Still another approach to the problem is exemplified in commercially available structural panels comprising a Portland cement-based core sandwiched between facings of woven glass mat treated with a resinous material such as poly(vinyl chloride). The cement constituent of such products is more water-resistant than set gypsum, but such cement-based panels have a relatively high weight, and accordingly, are difficult to handle and expensive to ship. It is known to include expanded polystyrene in the cement-based core to reduce the weight, but even such lower weight panels are heavy enough to be unwieldy, weighing about 3000 to about 3500 lbs. per 1000 sq. ft.
In another approach, U.S. Pat. No. 4,647,496 discloses a structural panel comprising a water-resistant set gypsum core sandwiched between two porous fibrous mats. The preferred form of mat is described as a glass fiber mat formed from fiberglass filaments oriented in random pattern and bound together with a resin binder. Such panels differ from conventional gypsum wallboard in that the fibrous mat is substituted for paper as the facing materials of the gypsum core. Extensive outdoor testing has shown that glass mat-faced, water-resistant gypsum board of the type described in the aforementioned '496 patent has much better weathering characteristics, including water-resistant characteristics, in outdoor applications than water-resistant gypsum board covered with water-resistant paper facing. However, prior evaluations conducted with such glass mat-faced board as a tile backer has revealed problems not unlike those encountered with the use of water-resistant board faced with water-resistant paper. Although glass mat has no tendency to delaminate like multi-ply paper, there is a tendency for moisture to dissolve and erode the gypsum of the glass mat-faced board. As this occurs, mastic with tile adhered thereto pulls away from the gypsum core. The loosened tile can eventually fall away from the wall.

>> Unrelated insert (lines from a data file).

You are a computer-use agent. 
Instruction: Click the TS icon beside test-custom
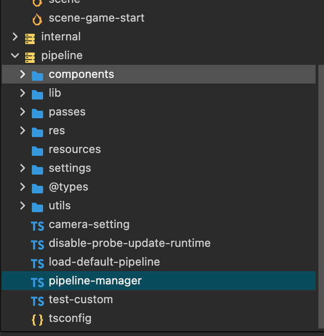point(37,300)
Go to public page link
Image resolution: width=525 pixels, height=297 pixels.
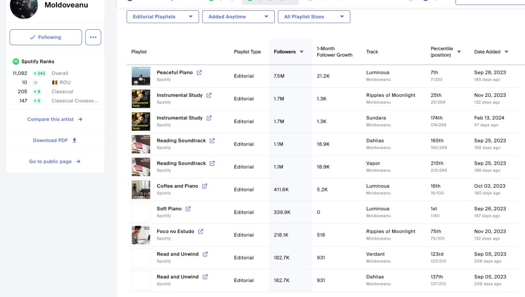[55, 161]
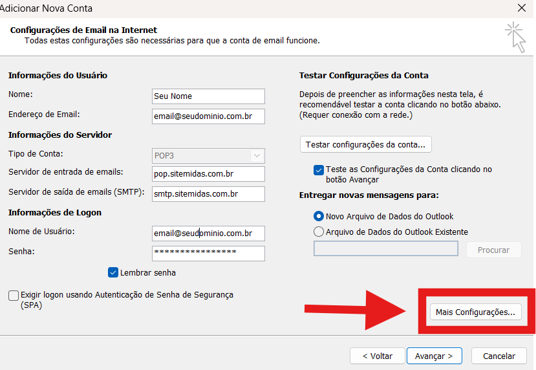Click the Nome de Usuário field

click(x=208, y=234)
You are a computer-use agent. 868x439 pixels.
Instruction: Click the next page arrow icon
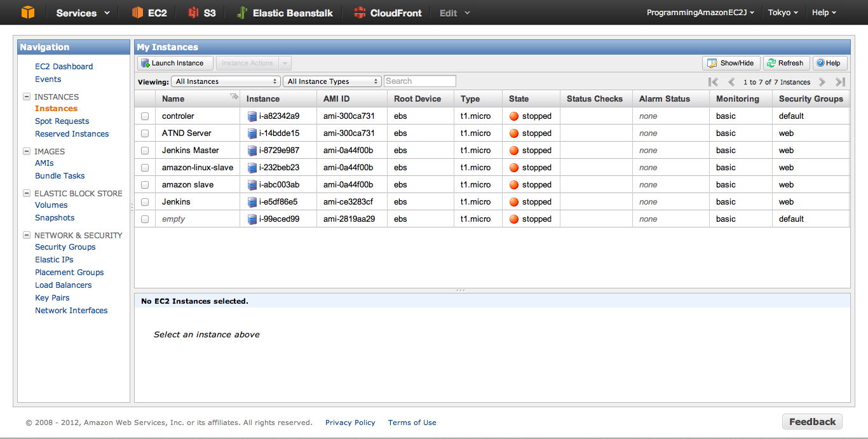pos(822,82)
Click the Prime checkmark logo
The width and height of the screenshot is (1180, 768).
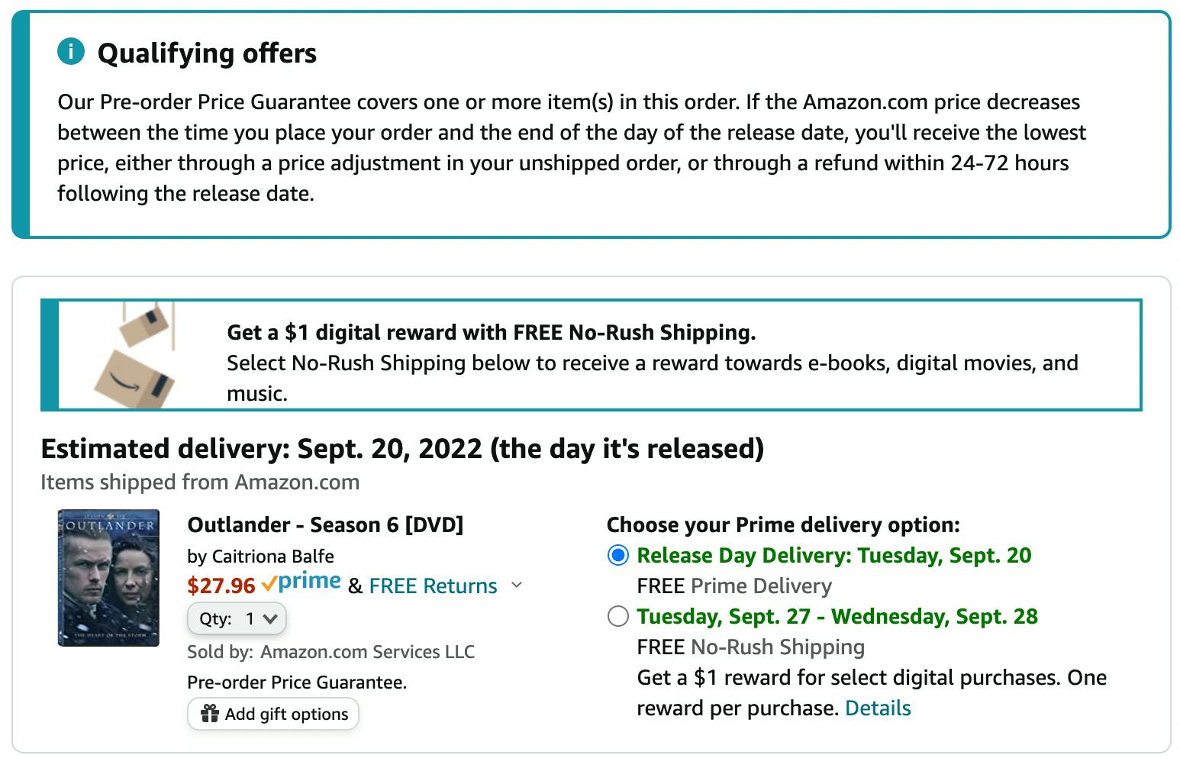click(x=301, y=582)
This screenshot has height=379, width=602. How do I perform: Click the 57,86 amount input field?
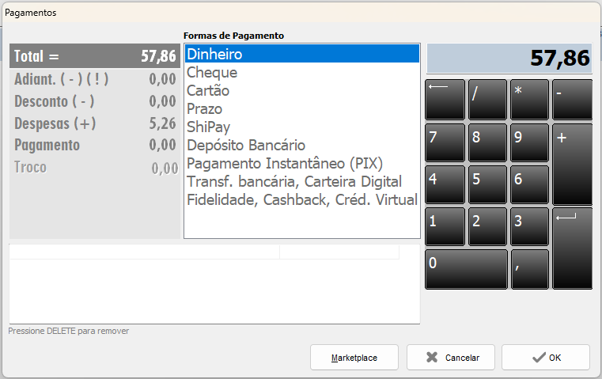509,59
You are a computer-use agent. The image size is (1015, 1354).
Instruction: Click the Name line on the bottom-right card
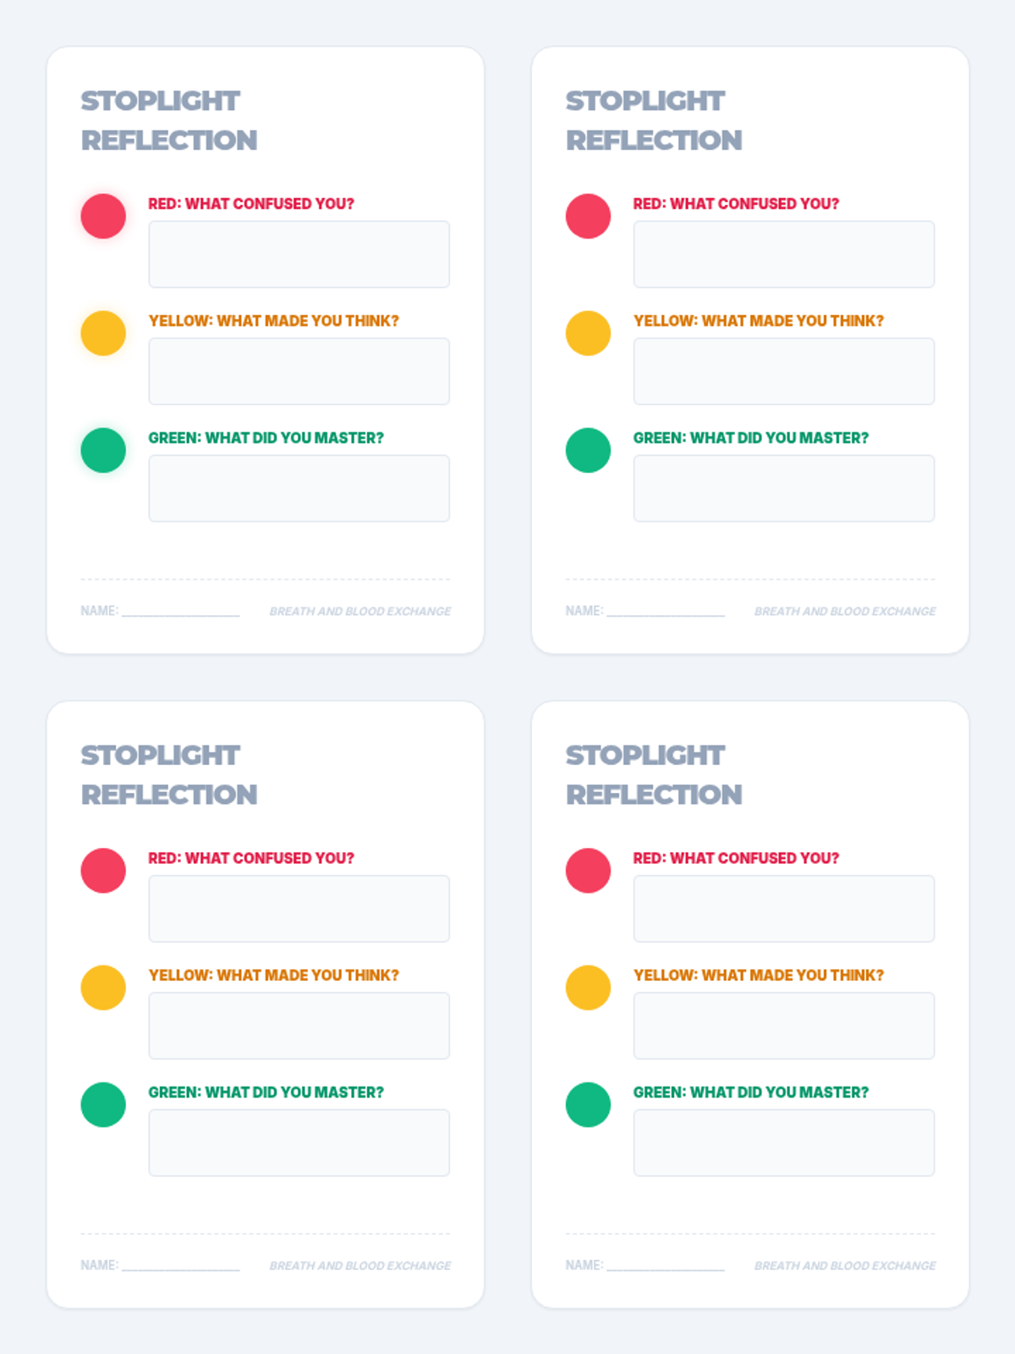coord(665,1265)
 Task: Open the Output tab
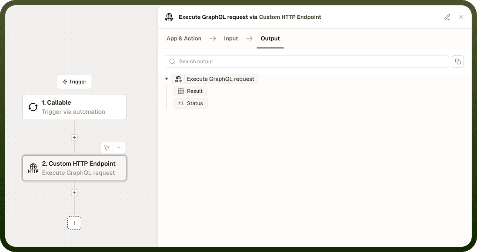270,38
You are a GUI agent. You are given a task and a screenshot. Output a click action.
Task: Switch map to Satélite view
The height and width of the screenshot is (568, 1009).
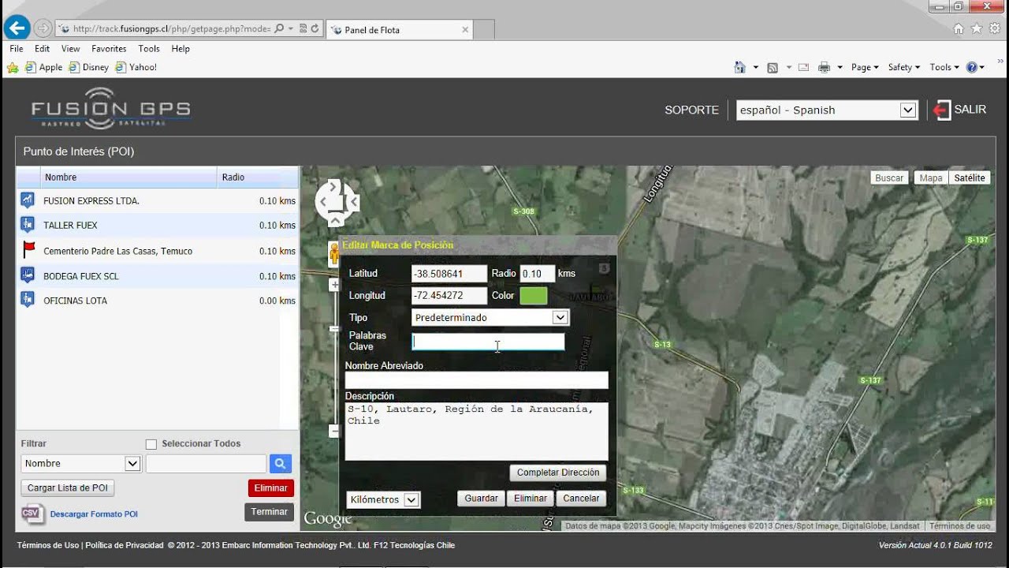[969, 178]
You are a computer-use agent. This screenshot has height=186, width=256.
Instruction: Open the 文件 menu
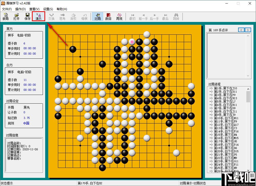click(7, 9)
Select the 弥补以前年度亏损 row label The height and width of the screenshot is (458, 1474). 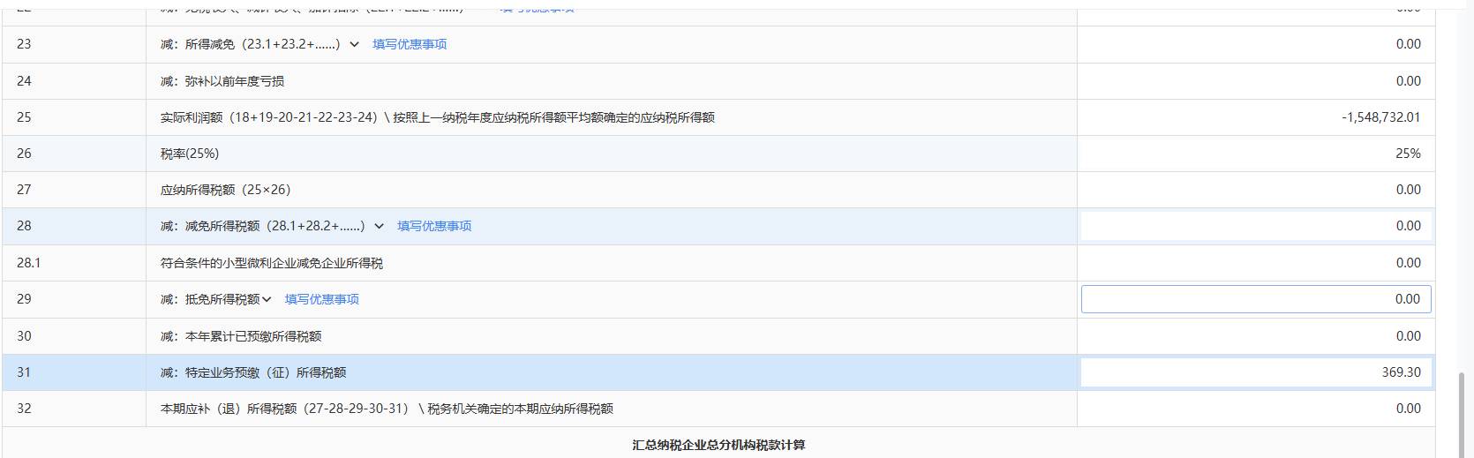[x=222, y=81]
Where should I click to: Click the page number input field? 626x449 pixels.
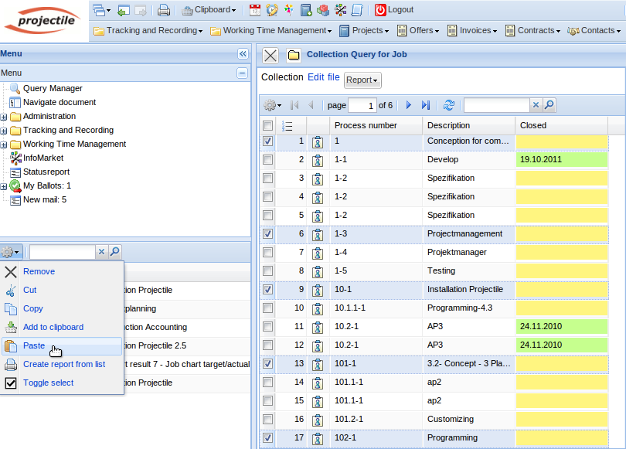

Another more recent development in the water-resistant gypsum board field is described in U.S. Pat. No. 5,397,631. According to this patent, a fibrous mat-faced gypsum board is coated with a substantially humidity- and water-resistant resinous coating containing a latex polymer. The coating, which acts as both a liquid and vapor barrier, is formed from an aqueous coating composition comprising from about 15 to about 35 wt. % of resin solids, about 20 to about 65 wt. % of filler, and about 15 to about 45 wt. % of water, applied to obtain a solids loading of about 110 lbs. per 1000 sq. ft. A preferred resin for use according to this patent is a latex polymer which has been sold by Unocal Chemicals Division of Unocal Corporation under the mark 76 RES 1018. The resin is a styrene-acrylic copolymer that has a relatively low film-forming temperature. Coatings formed from the resin can be dried effectively at temperatures within the range of about 300° to 400° F. If desired, a coalescing agent can be used to lower the film-forming temperature of the resin. While this approach satisfactorily solves many of the previous-mentioned problems, the high cost of the resinous coating and the adverse impact that the coating has on the flame spread characteristics of the coated board has been an impediment to wider use.
The present invention is related to the provision of an improved, coated fibrous mat-faced gypsum board having a predominantly inorganic coating on the mat.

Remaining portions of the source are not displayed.